Allgegenwärtig
Autor und Rapper Kurt Tallert im Büchergilde-Interview
Der Autor und Rapper Kurt Tallert alias Retrogott unternimmt in Spur und Abweg den Versuch, sich den Erfahrungen seines Vaters, der von den Nationalsozialisten als sogenannter »Halbjude« verfolgt und inhaftiert wurde, schreibend anzunähern.
Ihr Buch ist eine Erforschung Ihrer jüdischen Familiengeschichte und Identität, aber auch allgemein menschlicher Ambivalenzen. Gab es einen Punkt, an dem Sie dachten: Jetzt muss ich dieses Buch schreiben?
Das Buch ist auf einen langen Prozess zurückzuführen. Dieser begann, als meine Eltern erste aufklärende Gespräche über die Geschichte meines Vaters mit mir führten. Es war mir von klein auf ein Bedürfnis, meine Vorfahren damit nicht im Stich zu lassen und immer daran zu erinnern. Als ich mit 25 selbst das erste Mal Vater wurde, kam mit der Frage, was für ein Vater ich sein würde, erneut die Frage auf, wer mein Vater war, und damit auch die Frage nach seiner Herkunft.
Ein anderes wichtiges Ereignis war 2018 der Brand im Haus meiner Eltern, bei dem der schriftliche Nachlass meines Vaters verschont geblieben war, darunter Briefe, die er seiner Mutter und seiner Schwester aus der Lagerhaft geschrieben hatte. So kam ich erst an die Briefe, und von da an arbeitete ich gezielt an einem Buch, das auf diesem Nachlass aufbauen sollte.

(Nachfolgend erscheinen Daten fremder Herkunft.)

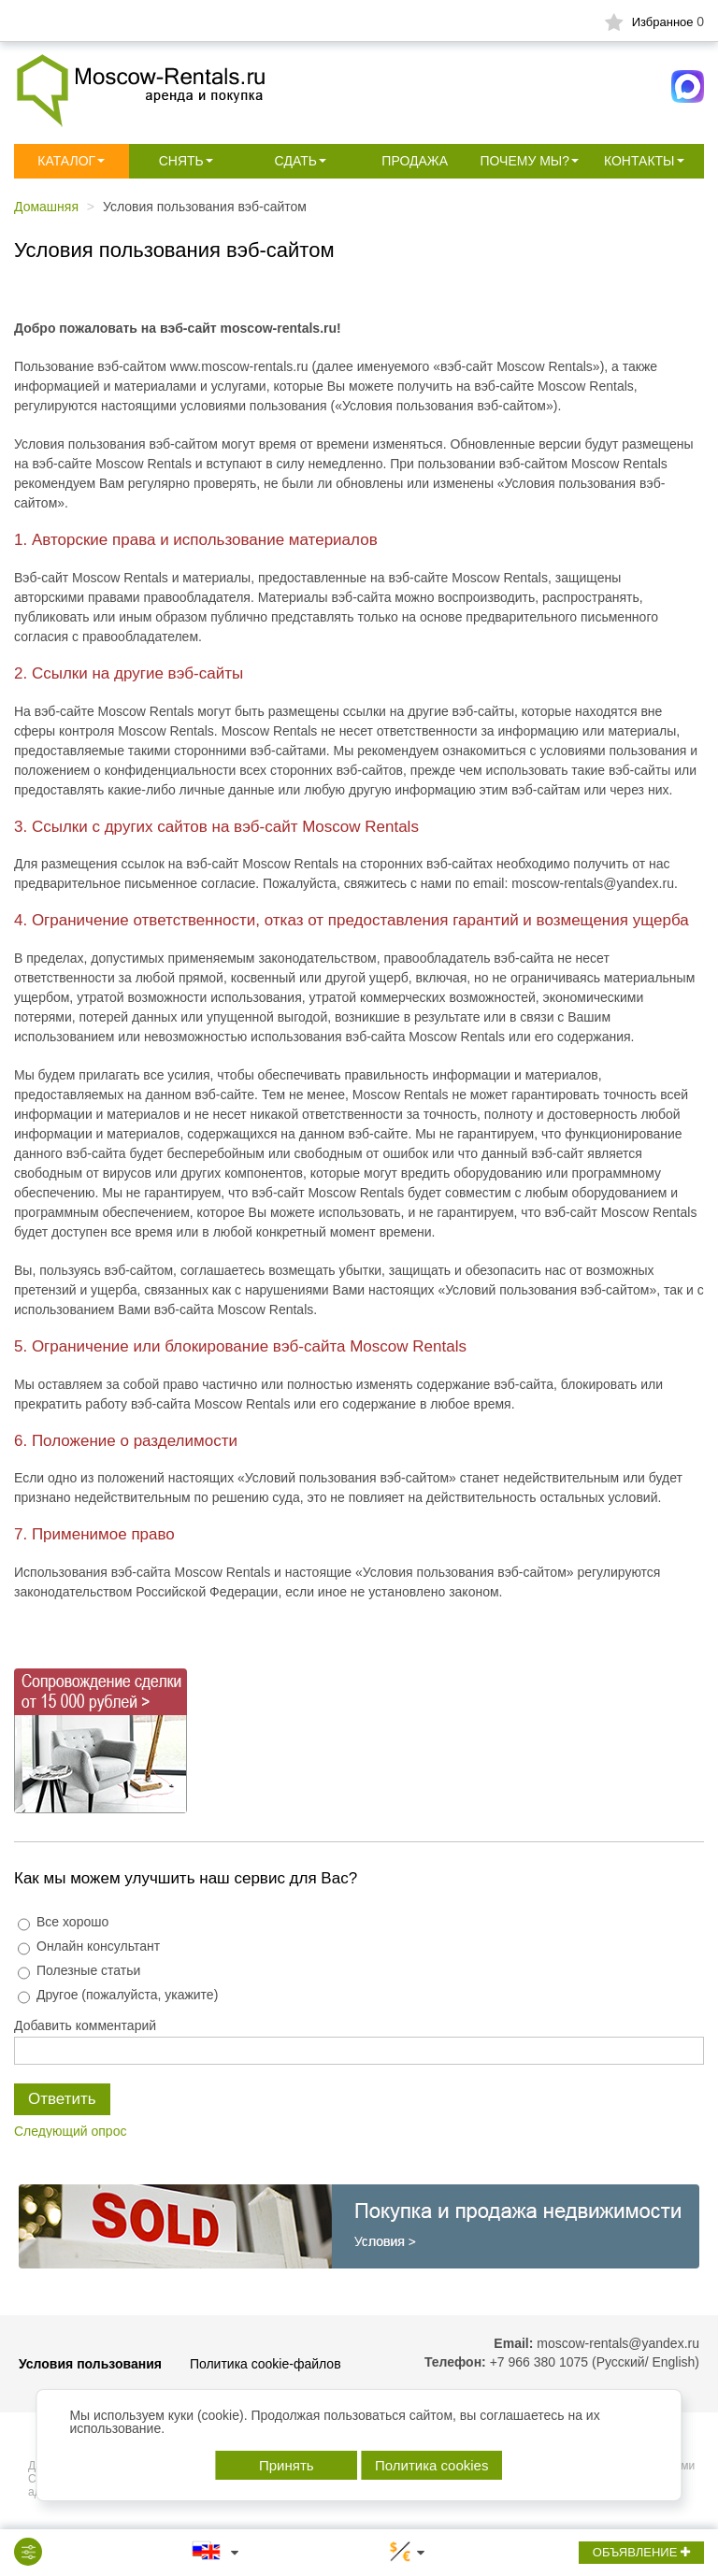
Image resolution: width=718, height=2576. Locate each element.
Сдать (296, 160)
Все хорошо (63, 1922)
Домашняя (46, 206)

Dem Cousin Ihres Vaters hat die jüdische Identität viel bedeutet, für Ihren Vater, der von den Nationalsozialisten als »Halbjude« verfolgt wurde, war sie eher ein unliebsames Anhängsel. Nachdem Sie sich intensiv mit Ihrer Familiengeschichte beschäftigt haben: Hat sich Ihr eigener Bezug dazu geändert?

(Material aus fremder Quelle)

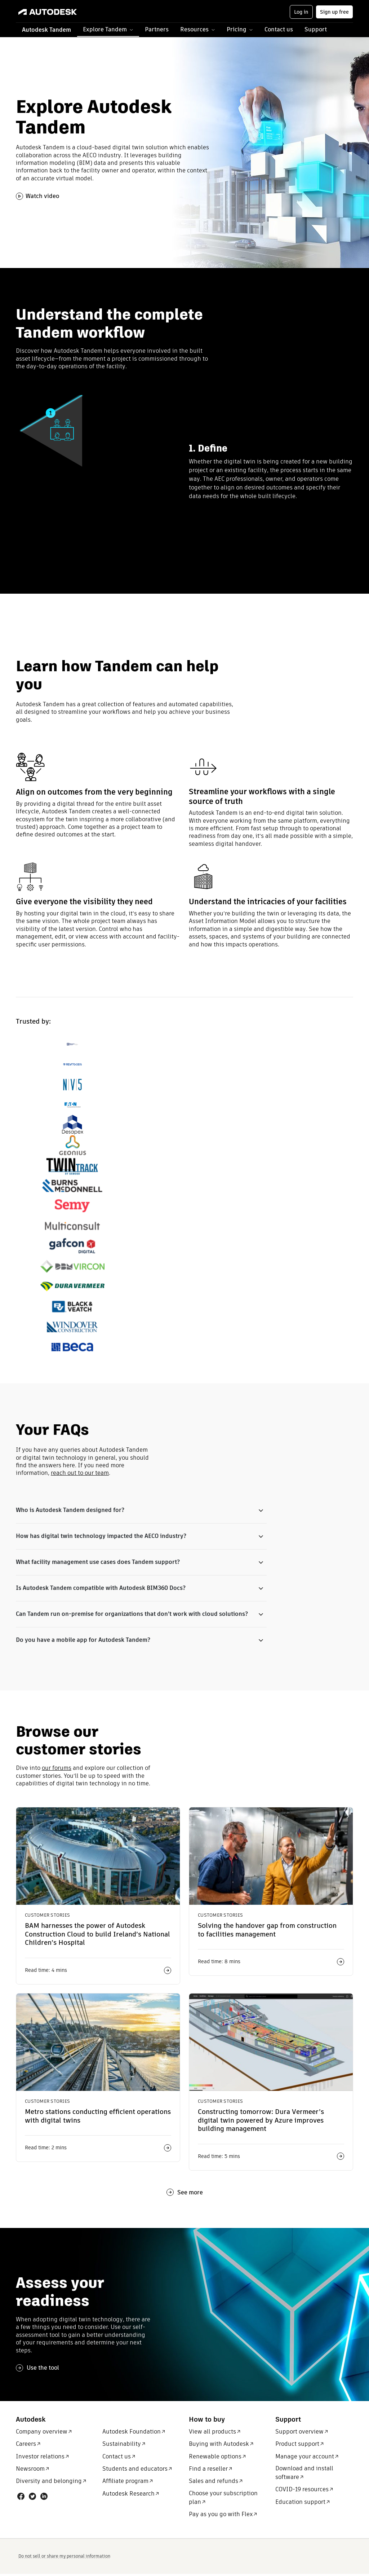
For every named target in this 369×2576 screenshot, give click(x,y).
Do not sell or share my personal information (64, 2558)
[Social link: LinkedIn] (44, 2499)
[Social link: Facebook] (21, 2499)
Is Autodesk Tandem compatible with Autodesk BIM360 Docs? (101, 1589)
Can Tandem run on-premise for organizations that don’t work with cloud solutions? (132, 1616)
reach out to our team (80, 1473)
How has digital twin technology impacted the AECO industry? (101, 1537)
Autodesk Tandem (46, 30)
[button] (108, 30)
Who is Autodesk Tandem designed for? (70, 1510)
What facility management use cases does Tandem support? (98, 1563)
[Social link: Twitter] (32, 2499)
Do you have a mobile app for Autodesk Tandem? (83, 1642)
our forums (56, 1770)
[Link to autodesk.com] (54, 11)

Für den Cousin meines Vaters war die jüdische Identität ein Fakt und keine Frage der Interpretation. Da mein Vater aber aus einer interreligiösen Ehe mit einer Christin hervorgegangen war, verband sich mit ihr die ambivalente Hoffnung, man könnte sie verbergen. Die jüdische Herkunft war etwas, wovor er und seine Familie Angst hatten, und diese Ängste bestätigten sich, als er schließlich in Gestapo-Haft landete. Später wurden daraus Schuldgefühle, denn man hatte ja versucht, sich aus der Affäre zu ziehen, und war damit auch noch gescheitert, hatte aber – im Gegensatz zu den jüdischen Verwandten – überlebt. Wahrscheinlich habe ich auch deshalb als Nachfahre das Bedürfnis, mich klar dazu zu positionieren.

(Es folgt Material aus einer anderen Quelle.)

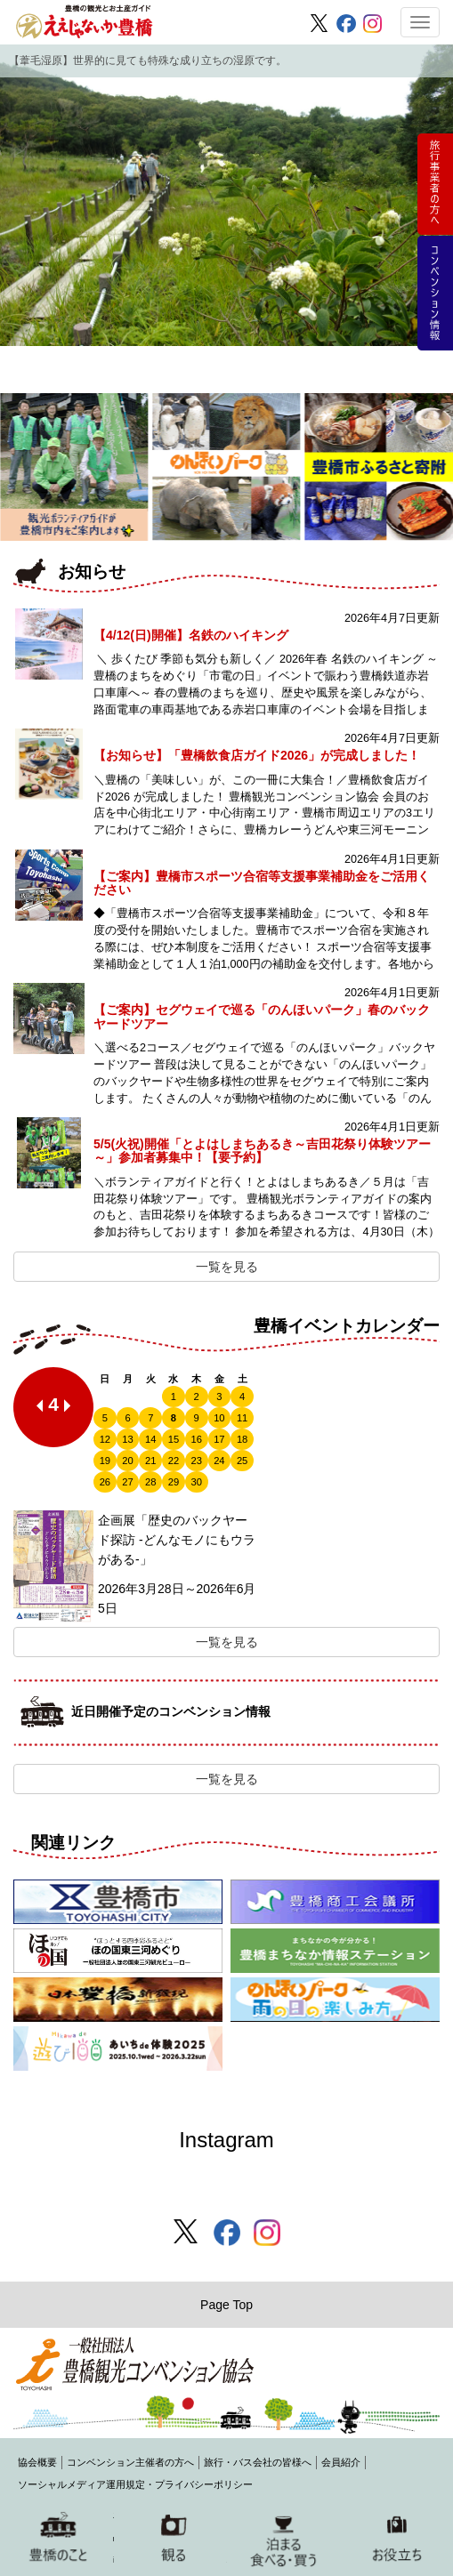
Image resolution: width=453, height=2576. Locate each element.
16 (195, 1439)
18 (242, 1439)
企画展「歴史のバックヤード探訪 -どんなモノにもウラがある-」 (176, 1540)
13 (127, 1439)
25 (242, 1460)
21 (150, 1460)
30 (195, 1482)
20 (127, 1460)
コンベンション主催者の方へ (130, 2462)
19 (105, 1460)
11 (242, 1418)
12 (105, 1439)
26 (105, 1482)
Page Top (226, 2305)
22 (173, 1460)
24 (219, 1460)
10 (219, 1418)
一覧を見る (227, 1267)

Als Kind misstraute ich der Aussage meiner Eltern, schon mein Großvater habe mit dem Judentum nichts am Hut gehabt. Die erfolgreiche Integration oder Assimilation als Selbstschutz ist in der Geschichte meiner Familie hinfällig geworden. Mein Buch leistet einen Beitrag zum Gedenken und kommt damit auch einem Wunsch nach Zusammenhalt nach, ist Ausdruck von Loyalität und Liebe zu Menschen, deren Individualität nur Anerkennung finden kann, wenn sie auch in ihrer Teilhabe am Kollektiv des Judentums gesehen werden.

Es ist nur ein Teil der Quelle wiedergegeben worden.